╔══

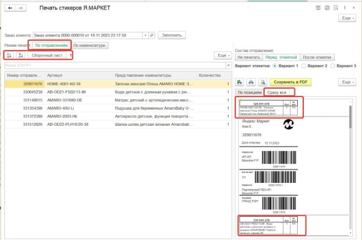Switch to the По позициям tab
Image resolution: width=362 pixels, height=240 pixels.
pyautogui.click(x=248, y=92)
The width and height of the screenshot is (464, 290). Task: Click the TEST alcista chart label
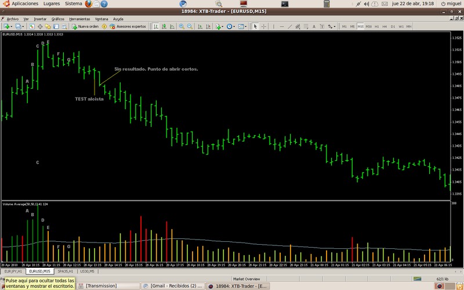click(x=89, y=99)
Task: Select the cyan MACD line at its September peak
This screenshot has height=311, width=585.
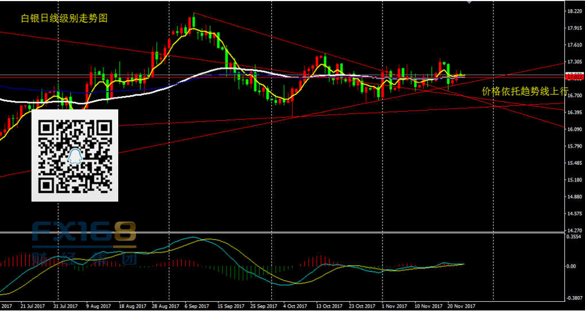Action: coord(194,237)
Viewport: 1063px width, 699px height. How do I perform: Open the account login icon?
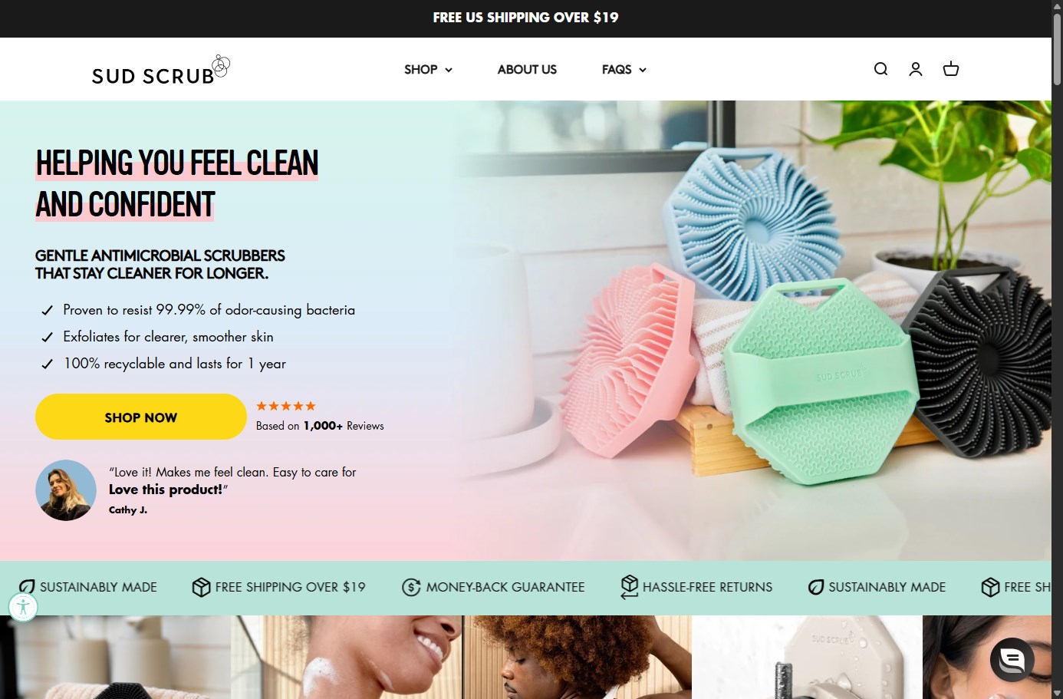[916, 69]
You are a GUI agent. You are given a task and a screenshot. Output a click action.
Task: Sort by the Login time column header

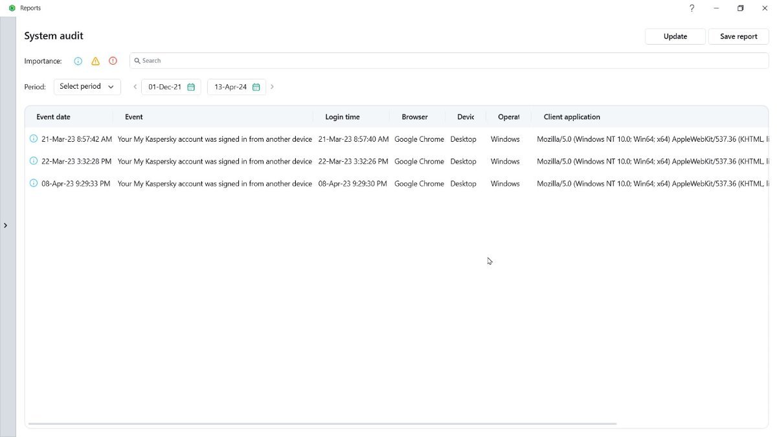(342, 117)
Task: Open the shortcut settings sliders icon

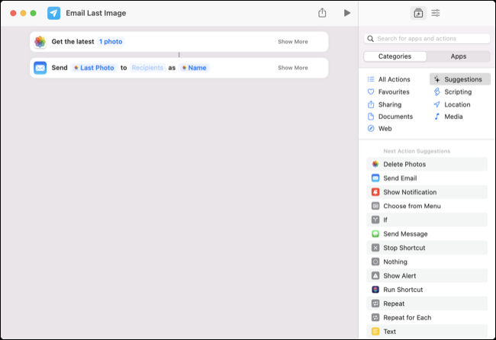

╚══

● **WORK REQUIRED**
Look for the line that contains "The width and", then please copy it and the rest of the lines through the end of the data, pictures excluded.

● **ANSWER SPACE**
The width and height of the screenshot is (464, 290). Task: Click the TEST alcista chart label
click(x=89, y=99)
Task: Select the cyan MACD line at its September peak
This screenshot has height=311, width=585.
Action: coord(194,237)
Viewport: 1063px width, 699px height. How do I perform: Open the account login icon?
[916, 69]
You are a GUI agent. You are given a task and a screenshot. Output a click action.
Task: Sort by the Login time column header

(342, 117)
Task: Open the shortcut settings sliders icon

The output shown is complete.